Otwierając wtorkowy szczyt społeczny, prezydent przytoczył dane Banku Światowego wskazujące, że wzrost gospodarczy w Polsce w 2010 r. wyniesie 2,8 proc., a w strefie euro będzie on na poziomie 0,8- 0,9 proc.

"To wskazuje na naszą względnie nie najgorszą sytuację, gdyby te prognozy się sprawdziły. Ale żeby się sprawdziły, trzeba działać" - podkreślił prezydent.

"Światowy kryzys tym się charakteryzuje, że nikt nie jest w stanie przedstawić pełnej syntezy" - ocenił.

Reklama

Kaczyński wskazał na spadek produkcji przemysłowej oraz zamówień w styczniu i lutym. "To, co mnie niepokoi, to wyraźny spadek pozwoleń na budowę (...) i spadek liczby oddawanych mieszkań" - dodał.

"Są i inne objawy, które trudno uważać za szczególnie optymistyczne" - dodał prezydent. W tym kontekście prezydent wymienił sytuację budżetową.

"Planowany na ten rok deficyt w wysokości 18 mld zł został zrealizowany w ciągu pierwszych dwóch miesięcy w 29 proc., w porównaniu do 0,4 proc. w zeszłym roku i 9,7 proc. w 2007 r. To oczywiście nie jest suma, która by zapowiadała tragedię, ale jest w porównaniu z danymi z lat poprzednich stosunkowo groźna" - powiedział.

Prezydent dodał, że niepokojący jest wzrost bezrobocia, które osiągnęło już 10,9 proc. "Z wielką niecierpliwością oczekuję danych ekonomicznych dotyczących pierwszego kwartału 2009 roku, a szczególnie danych dotyczących bezrobocia w marcu" - zaznaczył.

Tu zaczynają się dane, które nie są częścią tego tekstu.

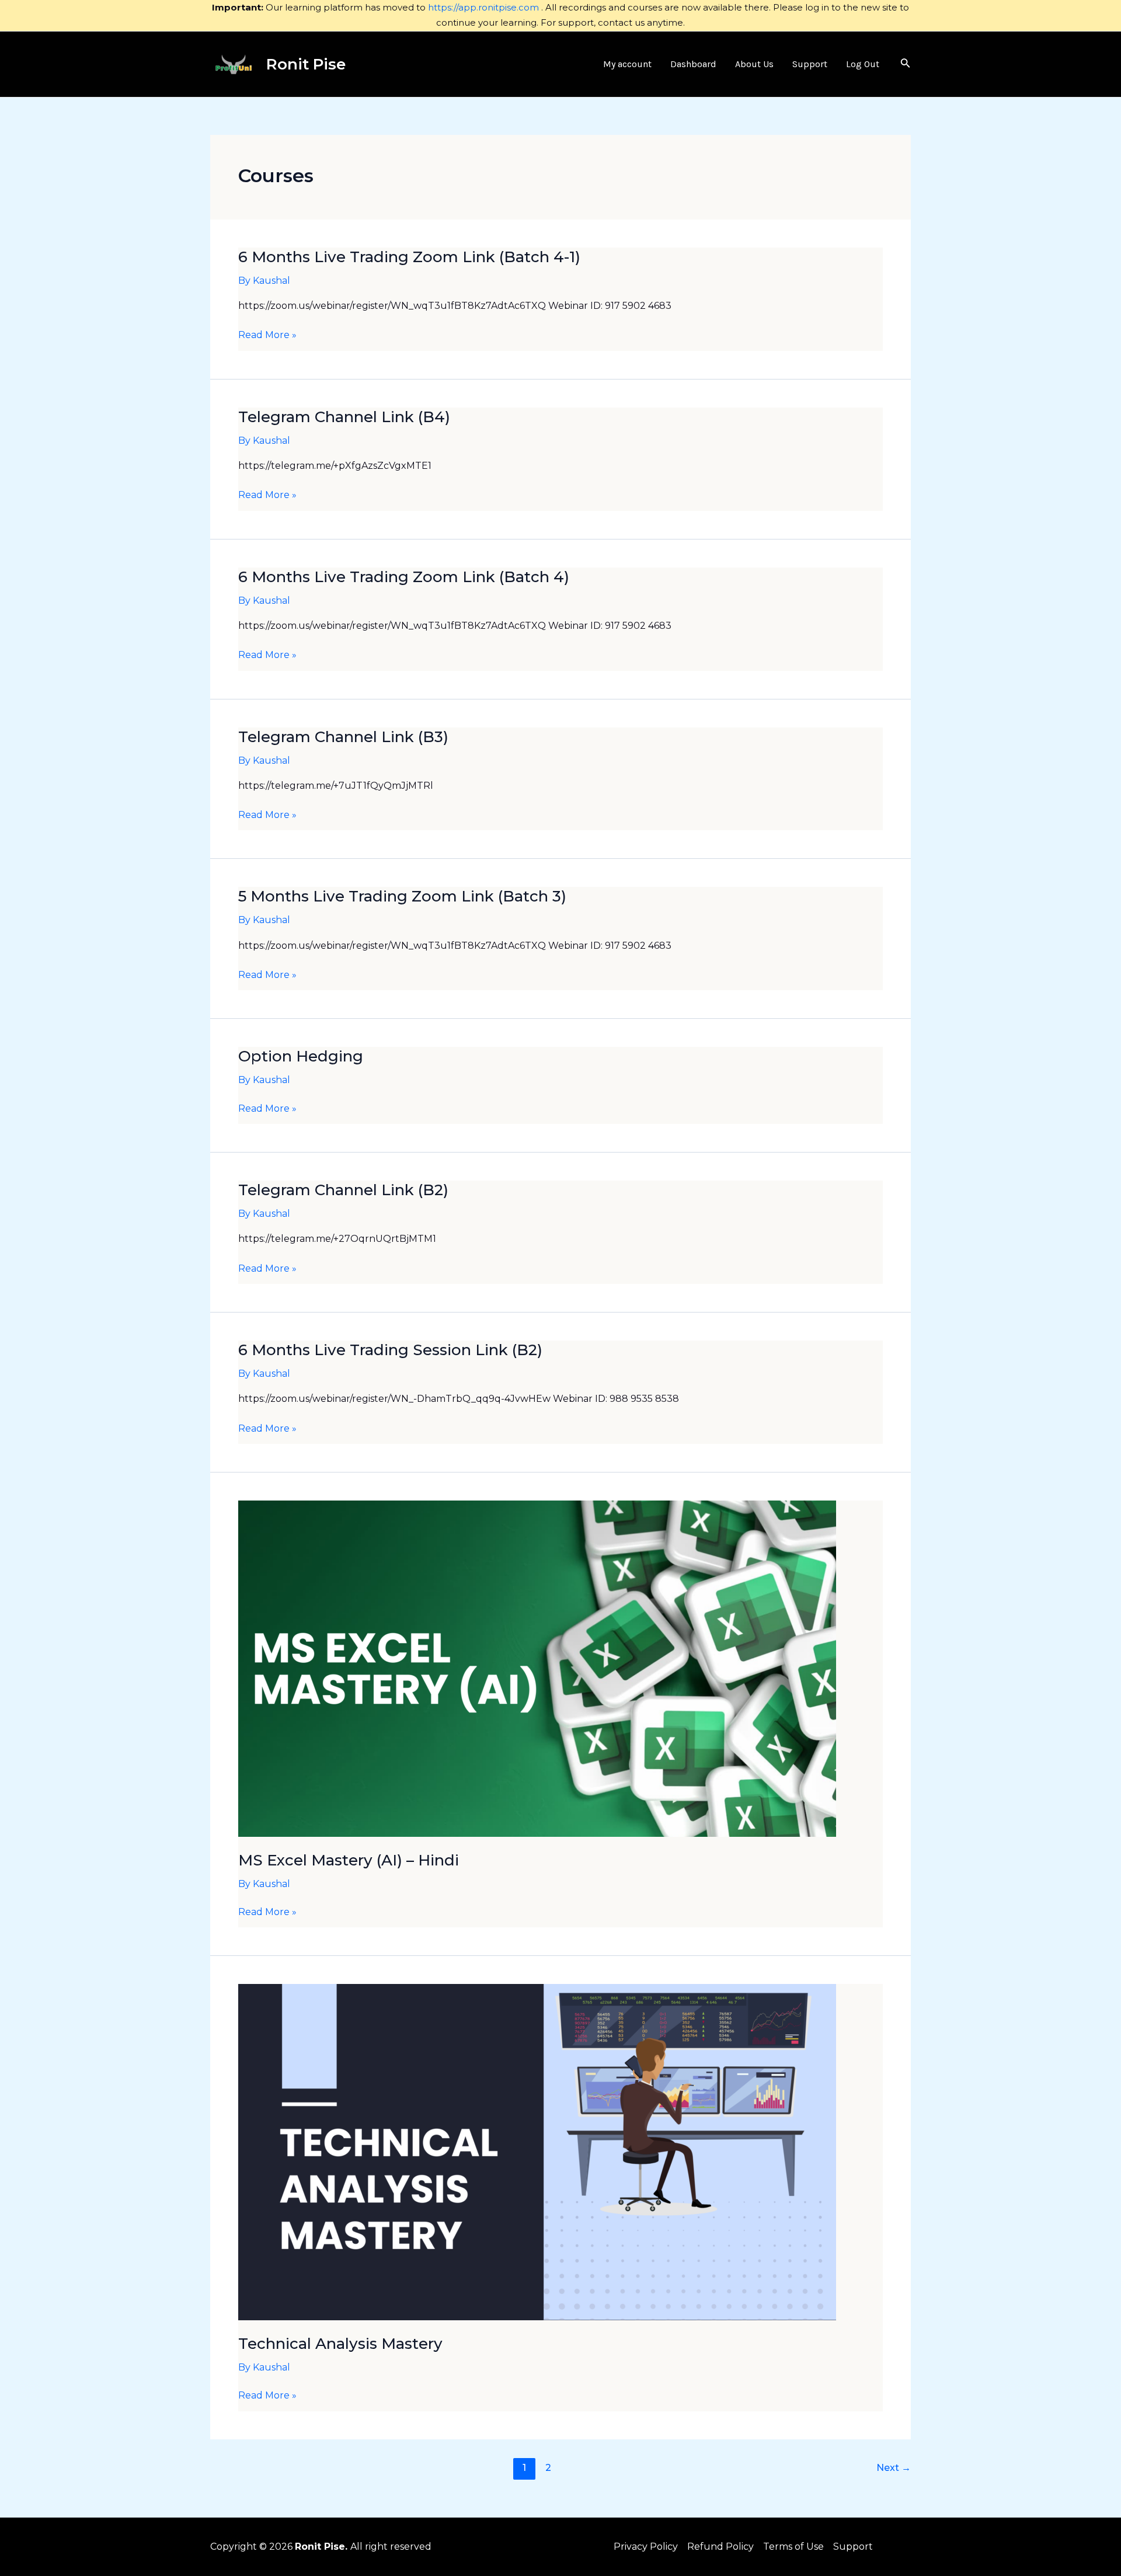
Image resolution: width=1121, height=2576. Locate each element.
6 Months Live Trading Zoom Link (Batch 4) (403, 577)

Dodał, że w ostatnim czasie nastąpiła zasadnicza zmiana nastrojów, jeśli chodzi o sytuację na rynku pracy. "69 proc. respondentów oceniło sytuację na rynku pracy jako złą. W zeszłym roku było to 32 proc." - przytoczył ostatnie dane CBOS.

Prezydent wyraził też niepokój o dane dotyczące wzrostu gospodarczego. "Nie ma jeszcze danych PKB za marzec i pierwszy kwartał, ale trzeba się spodziewać, że po raz pierwszy od dłuższego czasu będziemy mieli do czynienia z recesją" - mówił.

Lech Kaczyński zauważył jednocześnie, że w Polsce wciąż ma miejsce "dodatnia" akcja kredytowa. "Istnieje pewna dodatnia dynamika, jeśli chodzi o akcję kredytową, tylko że zmniejszająca się" - zaznaczył.

"To są objawy kryzysu, chociaż kryzysu w klasycznym tego słowa znaczeniu - czyli recesji - według Banku Światowego nie będzie" - podkreślił.

Prezydent podziękował rządowi za zajęcie się we wtorek pakietem antykryzysowym. "To wielkie osiągnięcie" - podkreślił.

Według prezydenta, potrzebny jest dialog między związkami zawodowymi, pracodawcami, środowiskami naukowymi. Powiedział, że stara się być w ocenie sytuacji gospodarczej "optymistą". "Wierzę, że wspólnie osiągniemy efekty" - zwrócił się do uczestników szczytu.

W szczycie społecznym, który rozpoczął się po 15 w Pałacu Prezydenckim, biorą udział m.in. premier Donald Tusk, przedstawiciele związków zawodowych, pracodawców, samorządowców oraz ekonomistów. Uczestnicy mają debatować głównie nad sposobami przeciwdziałania bezrobociu w Polsce w związku z obecnym kryzysem.